Avviene nel tradizionale 10 agosto, alle 21, nel già annunciato “Processo Artusi: moderno o superato?”, nuova occasione di storia contemporanea rivisitata in un gioco d’autore sotto le stelle. Per un altro Processo, il 14° della serie da sempre sostenuto da Sammauroindustria e dal comune, che si annuncia di grande richiamo.

Perché il protagonista è un gourmet considerato maestro di riferimento per le nuove generazioni di cuochi, perché in suo nome Casa Artusi a Forlimpopoli ne porta avanti e sviluppa insegnamenti a contatto con il globo terrestre della cucina. Perché Pellegrino Artusi (1820-1911) fu innovatore, codificò per primo il vocabolario enciclopedico della cucina italiana e riunì nel suo nome l’identità degli italiani. Ma il gioco del Processo, con sagace spirito critico, si domanda pure quali sono i limiti dell’Artusi oggi.
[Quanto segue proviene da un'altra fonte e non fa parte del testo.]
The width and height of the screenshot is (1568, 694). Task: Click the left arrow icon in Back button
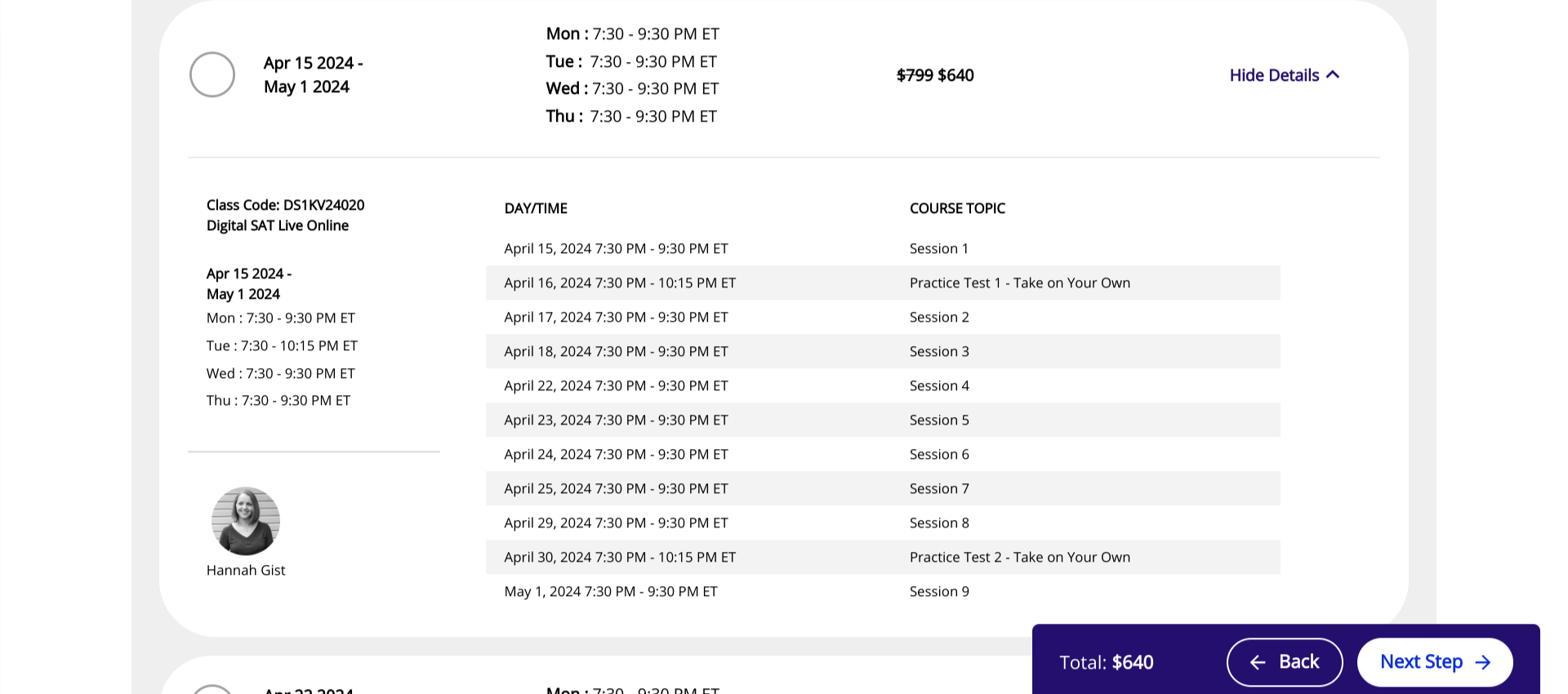[1258, 662]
Lo fa con un’accusa e una difesa rafforzati quest’anno, per la prima volta, dalla presenza di due cuochi. Domenica prossima alla Torre ad affrontare la disamina convengono in qualità di pubblica accusa Alfredo Antonaros Taracchi, autore e conduttore Rai, scrittore dell’opera “Storia universale del vino”. Al suo fianco lo chef Silverio Cineri del ristorante Silverio di Faenza, illustre firma della cucina Emilia Romagnola formatosi a La Frasca; il Veronelli ha dato alla sua l’appellativo di cucina “cineriana”.
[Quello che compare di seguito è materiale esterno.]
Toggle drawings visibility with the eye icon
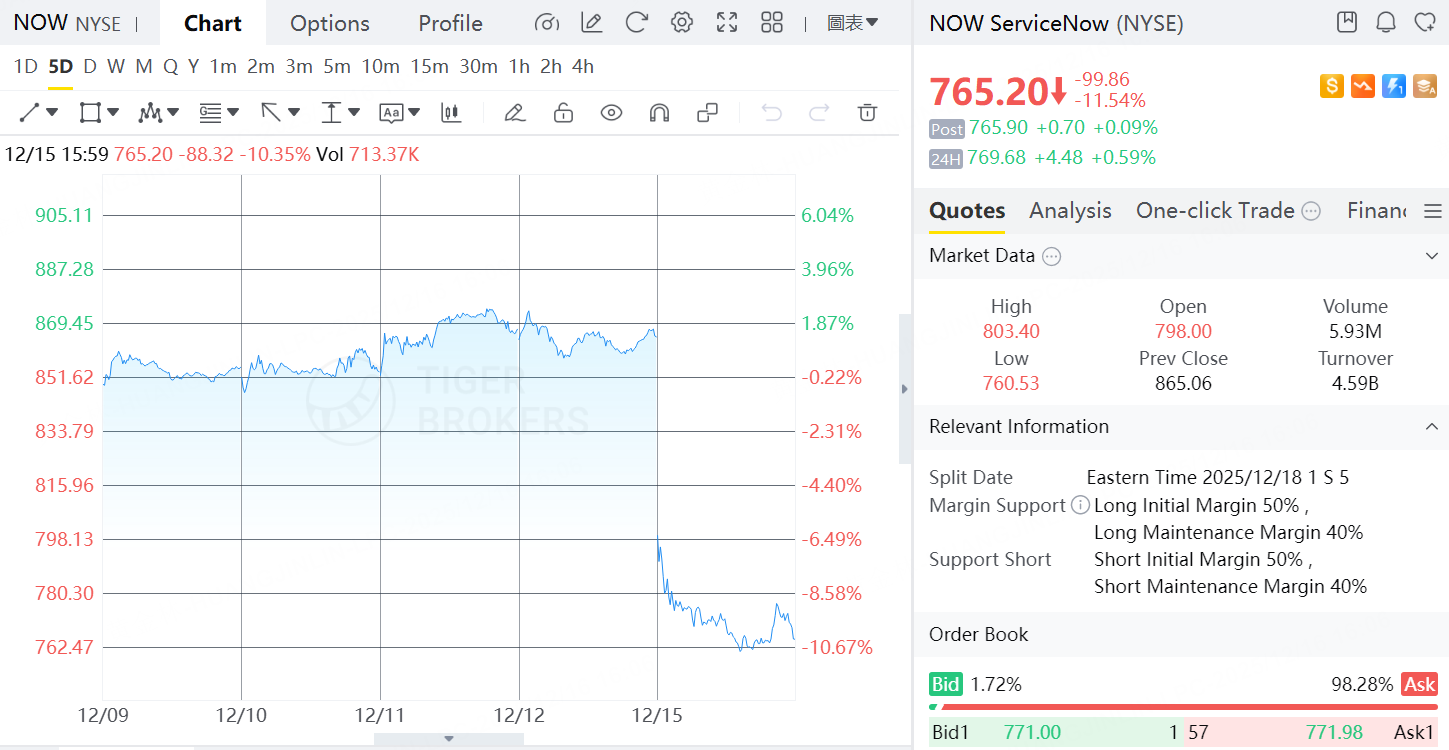This screenshot has width=1449, height=750. 611,113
Nel ruolo della difesa si presenta il riminese Piero Meldini, già direttore della biblioteca Gambalunga esperto di alimentazione e cucina, autore di diverse opere a tema. Al suo fianco il giovane chef Alberto Faccani del Magnolia di Cesenatico, sostenitore della cucina artusiana pure alla luce di una tecnologia più moderna.

Interviene Miro Gori: «Ribadisco che Artusi non è solo un inventore, ma è uno degli elementi costitutivi dell’identità degli italiani, come ha scritto Carlo Ossola inserendo la sua “Scienza in cucina e l’arte di mangiar bene” fra le opere identitarie».
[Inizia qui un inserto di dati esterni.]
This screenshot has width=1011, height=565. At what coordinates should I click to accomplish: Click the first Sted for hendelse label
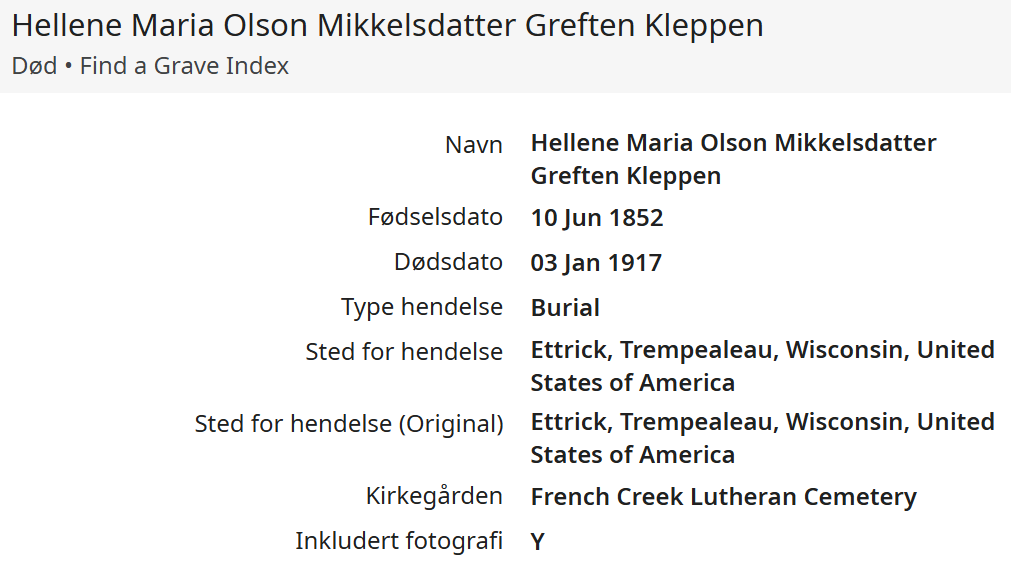(404, 352)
Laila Tentoni, vice presidente di Casa Artusi, esorta a fare attenzione perché «processiamo un facitore della patria!». Fra i sostenitori c’è pure l’antropologo romagnolo Piero Camporesi (1926-1997), primo a scrivere la prefazione al manuale artusiano nel 1970: «Camporesi lo ricorda come un libro che ha costruito l’unità degli italiani, ancora più dei Promessi sposi», aggiunge Tentoni.

La forza di Pellegrino fu di codificare la cucina italiana valorizzando ricette di ogni regione italiana (quelle che lui conosceva). Perfino l’Accademia della Crusca lo considera un facitore della patria, in riferimento alla lingua utilizzata. «Riunisce le ricette riportate nei vari dialetti in una lingua sola, la lingua degli italiani.

E, sul fronte innovazione, fu il primo food blogger. «Il suo celebre libro in realtà è stato scritto dagli italiani che gli inviavano ricette. Pellegrino ha unito la conoscenza del mondo contadino, delle materie prime e da intellettuale le ha fatte sue, arricchendole di aneddoti e rendendole infallibili con prove gastronomiche pedanti.

A decidere il verdetto di un processo che solletica appetito, sarà la giuria popolare, quel pubblico che, aggiunge Miro Gori, diviene anche attore alzando la paletta e dando la preferenza.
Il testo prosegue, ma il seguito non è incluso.